Николай Тимофеев - Трагедия казачества. Война и судьбы-2
Майор обратил мое внимание на двух военных, в английских формах, сидящих в темном углу кабачка и тихо говорящих по-сербски. Они подозрительно рассматривали меня. Я тоже смерила их взглядом. На рукаве, под самым погоном, у них была лычка с надписью «Сербия». Очевидно, подумала я, королевские офицеры на службе у англичан. Подошла к ним, поздоровалась и представилась. На их лицах — что угодно, только не дружелюбие.
— Вы желаете? — как-то неопределенно спросил старший, высоко подняв брови.
— Мы ищем одного югославского офицера, поручика, который, по недоразумению, попал в Лиенце вместе с русскими. Мы боимся, чтобы он не был выдан Советам! Может быть, вы нам поможете? Вы в английских формах, вам будет легко узнать, куда отправили казаков из Лиенца.
— Он партизан? Титовский офицер?
— Конечно, нет! Белый!
Старший цинично ухмыльнулся, стряхивая пепел с папиросы в полупустую кофейную чашку: — Тогда ему все равно, где быть. Выдают не только русских: выдают и сербов. Сегодня с утра началась выдача на Виктринге. Ни один фашист, этой выдачи не избежит, где бы он по Австрии ни прятался.
На лицах у обоих — партизанская наглость.
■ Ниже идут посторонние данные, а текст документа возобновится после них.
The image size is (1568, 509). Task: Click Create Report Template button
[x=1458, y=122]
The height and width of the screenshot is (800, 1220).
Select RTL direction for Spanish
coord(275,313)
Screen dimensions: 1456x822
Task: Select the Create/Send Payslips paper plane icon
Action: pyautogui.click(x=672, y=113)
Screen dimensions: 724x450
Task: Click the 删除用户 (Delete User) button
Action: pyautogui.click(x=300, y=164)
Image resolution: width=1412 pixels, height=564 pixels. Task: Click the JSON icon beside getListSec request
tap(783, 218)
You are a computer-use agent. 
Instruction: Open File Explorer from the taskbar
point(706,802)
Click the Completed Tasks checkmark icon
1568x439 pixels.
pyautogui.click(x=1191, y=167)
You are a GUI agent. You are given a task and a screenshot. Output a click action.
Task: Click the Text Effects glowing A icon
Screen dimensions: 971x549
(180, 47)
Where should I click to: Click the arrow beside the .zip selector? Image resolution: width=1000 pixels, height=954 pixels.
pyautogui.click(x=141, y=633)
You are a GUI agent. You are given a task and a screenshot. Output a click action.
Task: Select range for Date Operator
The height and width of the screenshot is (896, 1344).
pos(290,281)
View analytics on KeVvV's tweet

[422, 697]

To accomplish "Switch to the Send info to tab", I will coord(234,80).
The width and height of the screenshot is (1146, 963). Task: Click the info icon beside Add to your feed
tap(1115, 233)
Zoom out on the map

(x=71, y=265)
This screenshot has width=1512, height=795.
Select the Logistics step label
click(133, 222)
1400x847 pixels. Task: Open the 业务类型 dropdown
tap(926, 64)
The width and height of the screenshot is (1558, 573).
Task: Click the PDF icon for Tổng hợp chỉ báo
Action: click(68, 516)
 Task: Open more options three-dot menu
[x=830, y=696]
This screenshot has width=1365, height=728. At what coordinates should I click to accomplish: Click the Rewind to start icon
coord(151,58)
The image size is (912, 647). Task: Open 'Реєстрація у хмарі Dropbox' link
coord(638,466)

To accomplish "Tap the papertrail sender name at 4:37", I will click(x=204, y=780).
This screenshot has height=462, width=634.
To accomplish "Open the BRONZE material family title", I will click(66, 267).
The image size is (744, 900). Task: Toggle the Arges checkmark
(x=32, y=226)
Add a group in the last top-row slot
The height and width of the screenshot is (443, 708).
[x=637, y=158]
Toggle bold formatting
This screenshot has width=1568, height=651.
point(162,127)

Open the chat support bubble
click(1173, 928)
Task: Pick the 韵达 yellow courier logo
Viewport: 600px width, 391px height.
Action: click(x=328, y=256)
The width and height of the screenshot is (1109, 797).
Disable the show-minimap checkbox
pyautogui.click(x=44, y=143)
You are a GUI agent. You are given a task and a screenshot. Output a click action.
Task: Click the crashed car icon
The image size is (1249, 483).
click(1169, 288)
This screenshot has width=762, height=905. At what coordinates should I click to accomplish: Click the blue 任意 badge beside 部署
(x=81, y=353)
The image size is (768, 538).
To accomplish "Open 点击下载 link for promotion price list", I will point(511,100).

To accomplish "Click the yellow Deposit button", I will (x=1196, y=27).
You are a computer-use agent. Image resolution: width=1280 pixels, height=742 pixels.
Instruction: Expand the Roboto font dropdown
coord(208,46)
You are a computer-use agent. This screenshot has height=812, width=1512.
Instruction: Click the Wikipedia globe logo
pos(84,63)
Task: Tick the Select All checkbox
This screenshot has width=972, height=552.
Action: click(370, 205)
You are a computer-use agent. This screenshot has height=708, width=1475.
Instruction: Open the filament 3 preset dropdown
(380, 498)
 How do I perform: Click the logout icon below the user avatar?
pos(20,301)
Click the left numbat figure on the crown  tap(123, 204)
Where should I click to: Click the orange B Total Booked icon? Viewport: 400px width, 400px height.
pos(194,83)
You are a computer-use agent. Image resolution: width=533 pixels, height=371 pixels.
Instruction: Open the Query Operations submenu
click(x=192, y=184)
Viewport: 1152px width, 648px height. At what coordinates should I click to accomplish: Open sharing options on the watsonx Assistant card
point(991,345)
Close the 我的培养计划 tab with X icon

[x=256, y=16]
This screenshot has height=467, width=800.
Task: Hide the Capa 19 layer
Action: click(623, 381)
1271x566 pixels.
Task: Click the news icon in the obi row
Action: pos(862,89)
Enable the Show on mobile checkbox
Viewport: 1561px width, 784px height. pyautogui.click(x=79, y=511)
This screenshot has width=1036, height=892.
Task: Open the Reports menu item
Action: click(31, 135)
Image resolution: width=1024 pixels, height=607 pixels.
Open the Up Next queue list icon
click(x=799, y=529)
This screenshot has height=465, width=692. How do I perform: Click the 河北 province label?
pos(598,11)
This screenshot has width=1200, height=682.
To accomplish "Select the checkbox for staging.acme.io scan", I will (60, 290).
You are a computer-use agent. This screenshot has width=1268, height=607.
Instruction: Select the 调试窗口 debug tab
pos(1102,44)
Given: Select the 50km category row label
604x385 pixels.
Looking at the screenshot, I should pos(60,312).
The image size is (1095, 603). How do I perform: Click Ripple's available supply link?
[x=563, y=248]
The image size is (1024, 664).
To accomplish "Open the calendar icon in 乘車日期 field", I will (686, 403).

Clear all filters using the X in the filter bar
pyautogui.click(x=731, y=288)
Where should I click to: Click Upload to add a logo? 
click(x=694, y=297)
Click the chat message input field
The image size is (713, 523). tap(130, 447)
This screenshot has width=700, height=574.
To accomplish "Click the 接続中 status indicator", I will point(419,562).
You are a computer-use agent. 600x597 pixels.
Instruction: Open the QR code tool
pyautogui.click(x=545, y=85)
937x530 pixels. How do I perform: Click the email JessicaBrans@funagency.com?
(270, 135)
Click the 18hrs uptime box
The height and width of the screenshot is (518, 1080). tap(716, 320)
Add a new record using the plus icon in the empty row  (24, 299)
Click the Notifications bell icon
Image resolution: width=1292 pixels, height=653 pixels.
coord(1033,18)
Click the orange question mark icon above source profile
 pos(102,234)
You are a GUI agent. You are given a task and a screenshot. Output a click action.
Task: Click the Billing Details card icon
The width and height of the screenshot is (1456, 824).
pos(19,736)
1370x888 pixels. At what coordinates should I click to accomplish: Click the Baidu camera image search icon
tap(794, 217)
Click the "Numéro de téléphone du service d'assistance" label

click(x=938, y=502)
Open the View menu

Титовцы — английские офицеры. Чему еще изумляться? Значит, вся Австрия — это огромная мышеловка. Потому нас сюда и сливали, как в большой котел, со всех сторон, через все границы. Чтобы одним ударом прихлопнуть «гидру контрреволюции», всех белых, из какой бы страны они ни пришли!
Майор слышал наш разговор. Он встал и незаметно вывел из пивной Анатолия и Ольгу. Я вышла во двор. Там — метаморфоза. Анатолий и майор сняли комбинезоны. На них немецкие формы с чинами и знаками отличий. На «Опеле» больше нет югославского флага. Меня толкнули в уборную. Там меня ждала Ольга, держа в руках мою немецкую форму. Переодевайся! Теперь, кажется, спокойнее быть просто немцами!
Через несколько минут мы уже мчались по шоссе к Виллаху. Рогаток больше не было. Никто нас не останавливал и не проверял, но все же город мы объехали проселочными дорогами и по этим же боковым путям, непрерывно следя по карте, поднялись в горы, чтобы сверху подъехать к Тигрингу.
Мы не знали, что творится там. Не оцеплены ли они уже? Не выдают ли и их? Что же с Охранным Корпусом?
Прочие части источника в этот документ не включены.